- WORK ITEM: Of the lines below, write out exactly those from the line with "Given: Open the more actions three-dot menu" through the line with "You are a computer-use agent. Image resolution: width=1266", both included, and skip the rest.

(THE INPUT)

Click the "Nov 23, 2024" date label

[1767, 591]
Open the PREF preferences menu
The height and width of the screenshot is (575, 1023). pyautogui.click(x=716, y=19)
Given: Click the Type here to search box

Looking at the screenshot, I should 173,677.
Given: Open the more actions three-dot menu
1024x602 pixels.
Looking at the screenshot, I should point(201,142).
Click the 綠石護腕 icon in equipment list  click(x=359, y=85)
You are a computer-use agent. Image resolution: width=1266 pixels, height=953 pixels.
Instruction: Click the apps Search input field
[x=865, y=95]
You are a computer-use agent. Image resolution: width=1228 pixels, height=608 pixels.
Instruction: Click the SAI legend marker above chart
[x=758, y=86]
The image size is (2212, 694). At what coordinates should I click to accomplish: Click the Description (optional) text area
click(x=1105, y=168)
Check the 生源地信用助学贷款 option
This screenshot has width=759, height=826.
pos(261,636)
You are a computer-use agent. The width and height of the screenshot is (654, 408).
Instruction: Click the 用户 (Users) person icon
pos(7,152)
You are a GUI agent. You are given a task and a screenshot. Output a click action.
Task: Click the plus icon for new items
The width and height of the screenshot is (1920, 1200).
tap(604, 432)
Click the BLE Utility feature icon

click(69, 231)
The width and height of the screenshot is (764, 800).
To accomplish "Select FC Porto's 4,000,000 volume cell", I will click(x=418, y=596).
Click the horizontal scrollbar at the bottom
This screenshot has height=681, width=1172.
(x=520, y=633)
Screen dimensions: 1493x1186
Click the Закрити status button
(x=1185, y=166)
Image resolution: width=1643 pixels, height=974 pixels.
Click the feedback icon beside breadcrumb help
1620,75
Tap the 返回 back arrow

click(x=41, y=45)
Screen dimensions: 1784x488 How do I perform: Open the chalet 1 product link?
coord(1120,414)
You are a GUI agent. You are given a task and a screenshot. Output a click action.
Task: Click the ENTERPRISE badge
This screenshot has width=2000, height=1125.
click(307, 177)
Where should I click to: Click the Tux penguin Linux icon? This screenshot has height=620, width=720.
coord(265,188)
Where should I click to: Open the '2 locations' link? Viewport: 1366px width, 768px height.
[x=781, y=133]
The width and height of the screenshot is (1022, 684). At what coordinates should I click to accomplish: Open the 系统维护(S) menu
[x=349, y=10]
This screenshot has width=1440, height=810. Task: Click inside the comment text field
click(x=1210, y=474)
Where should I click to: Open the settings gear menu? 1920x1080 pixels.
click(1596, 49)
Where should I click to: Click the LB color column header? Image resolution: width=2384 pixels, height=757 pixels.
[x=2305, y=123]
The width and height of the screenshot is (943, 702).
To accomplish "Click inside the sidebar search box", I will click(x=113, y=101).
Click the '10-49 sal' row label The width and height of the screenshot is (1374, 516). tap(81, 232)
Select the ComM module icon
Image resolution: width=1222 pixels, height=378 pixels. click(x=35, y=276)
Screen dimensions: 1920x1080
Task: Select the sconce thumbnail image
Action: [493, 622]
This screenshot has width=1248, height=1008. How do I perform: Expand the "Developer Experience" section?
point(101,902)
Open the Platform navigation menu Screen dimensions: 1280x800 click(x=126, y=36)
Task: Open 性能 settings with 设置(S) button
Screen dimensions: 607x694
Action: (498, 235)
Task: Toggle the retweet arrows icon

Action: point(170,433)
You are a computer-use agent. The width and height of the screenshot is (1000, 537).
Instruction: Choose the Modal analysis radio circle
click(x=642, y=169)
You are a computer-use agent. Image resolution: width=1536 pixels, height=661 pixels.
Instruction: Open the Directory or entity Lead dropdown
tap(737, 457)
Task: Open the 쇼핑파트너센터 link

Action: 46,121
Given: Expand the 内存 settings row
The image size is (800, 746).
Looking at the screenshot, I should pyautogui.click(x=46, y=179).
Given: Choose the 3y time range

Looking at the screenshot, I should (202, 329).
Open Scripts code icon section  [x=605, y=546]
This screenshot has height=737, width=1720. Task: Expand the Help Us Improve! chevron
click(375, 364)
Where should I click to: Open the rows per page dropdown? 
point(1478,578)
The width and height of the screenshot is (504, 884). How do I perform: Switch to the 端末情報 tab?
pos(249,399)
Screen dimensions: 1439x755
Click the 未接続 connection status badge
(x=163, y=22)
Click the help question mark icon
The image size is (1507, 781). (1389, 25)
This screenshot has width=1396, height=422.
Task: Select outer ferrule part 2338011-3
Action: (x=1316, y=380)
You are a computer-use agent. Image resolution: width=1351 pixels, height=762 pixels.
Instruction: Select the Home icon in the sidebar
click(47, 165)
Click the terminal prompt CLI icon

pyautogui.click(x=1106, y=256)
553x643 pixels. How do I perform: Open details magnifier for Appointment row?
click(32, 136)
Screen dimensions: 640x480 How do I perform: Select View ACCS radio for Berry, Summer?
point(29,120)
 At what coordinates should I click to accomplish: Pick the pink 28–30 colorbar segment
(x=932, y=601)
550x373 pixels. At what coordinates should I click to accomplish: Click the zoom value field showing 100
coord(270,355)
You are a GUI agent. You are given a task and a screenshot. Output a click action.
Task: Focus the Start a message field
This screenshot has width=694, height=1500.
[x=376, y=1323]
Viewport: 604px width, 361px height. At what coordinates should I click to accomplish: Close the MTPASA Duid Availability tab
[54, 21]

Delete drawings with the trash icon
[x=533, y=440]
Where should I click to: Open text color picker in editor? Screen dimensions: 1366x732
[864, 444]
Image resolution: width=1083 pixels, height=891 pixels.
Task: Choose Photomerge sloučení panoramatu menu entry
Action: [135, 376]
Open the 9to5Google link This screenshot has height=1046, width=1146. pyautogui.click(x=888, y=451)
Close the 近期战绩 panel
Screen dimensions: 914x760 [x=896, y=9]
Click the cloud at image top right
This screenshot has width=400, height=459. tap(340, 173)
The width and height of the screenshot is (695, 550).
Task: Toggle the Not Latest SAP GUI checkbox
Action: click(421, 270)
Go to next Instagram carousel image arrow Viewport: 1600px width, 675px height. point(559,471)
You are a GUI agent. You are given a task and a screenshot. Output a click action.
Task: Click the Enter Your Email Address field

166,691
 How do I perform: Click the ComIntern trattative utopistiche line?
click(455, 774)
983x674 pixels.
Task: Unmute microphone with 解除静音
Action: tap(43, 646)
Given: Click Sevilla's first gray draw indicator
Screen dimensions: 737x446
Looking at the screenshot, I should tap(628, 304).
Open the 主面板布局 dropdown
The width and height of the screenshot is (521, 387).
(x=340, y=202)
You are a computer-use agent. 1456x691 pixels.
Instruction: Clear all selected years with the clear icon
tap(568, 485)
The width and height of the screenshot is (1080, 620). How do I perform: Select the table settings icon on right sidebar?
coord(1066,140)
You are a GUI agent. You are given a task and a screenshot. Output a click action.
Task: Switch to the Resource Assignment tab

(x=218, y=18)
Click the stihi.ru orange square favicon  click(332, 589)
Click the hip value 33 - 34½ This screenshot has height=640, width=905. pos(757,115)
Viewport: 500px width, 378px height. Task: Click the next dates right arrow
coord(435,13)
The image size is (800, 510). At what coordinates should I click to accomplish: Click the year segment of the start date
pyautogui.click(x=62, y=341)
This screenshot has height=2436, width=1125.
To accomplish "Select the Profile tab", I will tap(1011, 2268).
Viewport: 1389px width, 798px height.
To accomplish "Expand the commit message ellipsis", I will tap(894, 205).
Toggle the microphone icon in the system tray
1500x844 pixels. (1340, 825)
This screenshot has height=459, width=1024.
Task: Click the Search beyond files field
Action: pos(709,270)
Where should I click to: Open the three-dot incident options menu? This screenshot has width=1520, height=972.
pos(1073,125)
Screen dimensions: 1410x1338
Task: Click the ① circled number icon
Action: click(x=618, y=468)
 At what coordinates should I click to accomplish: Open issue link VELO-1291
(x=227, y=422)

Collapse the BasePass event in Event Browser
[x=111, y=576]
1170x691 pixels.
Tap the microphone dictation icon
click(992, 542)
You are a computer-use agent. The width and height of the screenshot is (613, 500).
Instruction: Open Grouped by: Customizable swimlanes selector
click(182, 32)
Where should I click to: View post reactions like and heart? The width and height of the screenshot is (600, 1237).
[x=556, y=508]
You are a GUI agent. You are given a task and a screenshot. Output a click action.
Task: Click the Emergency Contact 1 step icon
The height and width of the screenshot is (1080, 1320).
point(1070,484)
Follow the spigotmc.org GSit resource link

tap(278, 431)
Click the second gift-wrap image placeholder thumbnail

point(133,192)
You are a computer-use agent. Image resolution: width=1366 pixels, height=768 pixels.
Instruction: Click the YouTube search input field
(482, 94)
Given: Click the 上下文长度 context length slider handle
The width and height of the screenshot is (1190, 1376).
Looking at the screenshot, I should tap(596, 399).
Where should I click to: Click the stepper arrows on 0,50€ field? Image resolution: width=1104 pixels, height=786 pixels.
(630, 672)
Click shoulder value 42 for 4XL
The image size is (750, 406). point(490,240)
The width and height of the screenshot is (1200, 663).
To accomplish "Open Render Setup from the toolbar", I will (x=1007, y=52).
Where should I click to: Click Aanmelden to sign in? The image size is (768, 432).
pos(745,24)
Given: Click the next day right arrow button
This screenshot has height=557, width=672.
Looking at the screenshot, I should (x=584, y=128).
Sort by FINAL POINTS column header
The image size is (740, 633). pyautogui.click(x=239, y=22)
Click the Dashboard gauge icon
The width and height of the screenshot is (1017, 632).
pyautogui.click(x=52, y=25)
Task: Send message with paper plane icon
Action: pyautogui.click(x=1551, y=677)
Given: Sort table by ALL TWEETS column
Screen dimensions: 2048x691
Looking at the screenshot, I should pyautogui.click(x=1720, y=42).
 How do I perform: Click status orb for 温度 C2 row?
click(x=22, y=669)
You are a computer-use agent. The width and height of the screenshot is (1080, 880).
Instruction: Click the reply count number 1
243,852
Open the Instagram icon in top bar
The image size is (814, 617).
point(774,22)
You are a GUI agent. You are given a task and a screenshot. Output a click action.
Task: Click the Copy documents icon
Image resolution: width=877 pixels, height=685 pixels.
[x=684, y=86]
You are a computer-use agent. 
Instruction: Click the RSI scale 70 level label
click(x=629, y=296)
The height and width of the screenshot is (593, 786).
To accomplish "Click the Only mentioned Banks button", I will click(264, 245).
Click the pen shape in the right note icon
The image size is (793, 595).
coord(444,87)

(End THE INPUT)

- ANSWER AREA:
Given: Open the more actions three-dot menu
1024x602 pixels.
Looking at the screenshot, I should point(201,142).
Click the 綠石護腕 icon in equipment list  click(x=359, y=85)
You are a computer-use agent. Image resolution: width=1266 pixels, height=953 pixels.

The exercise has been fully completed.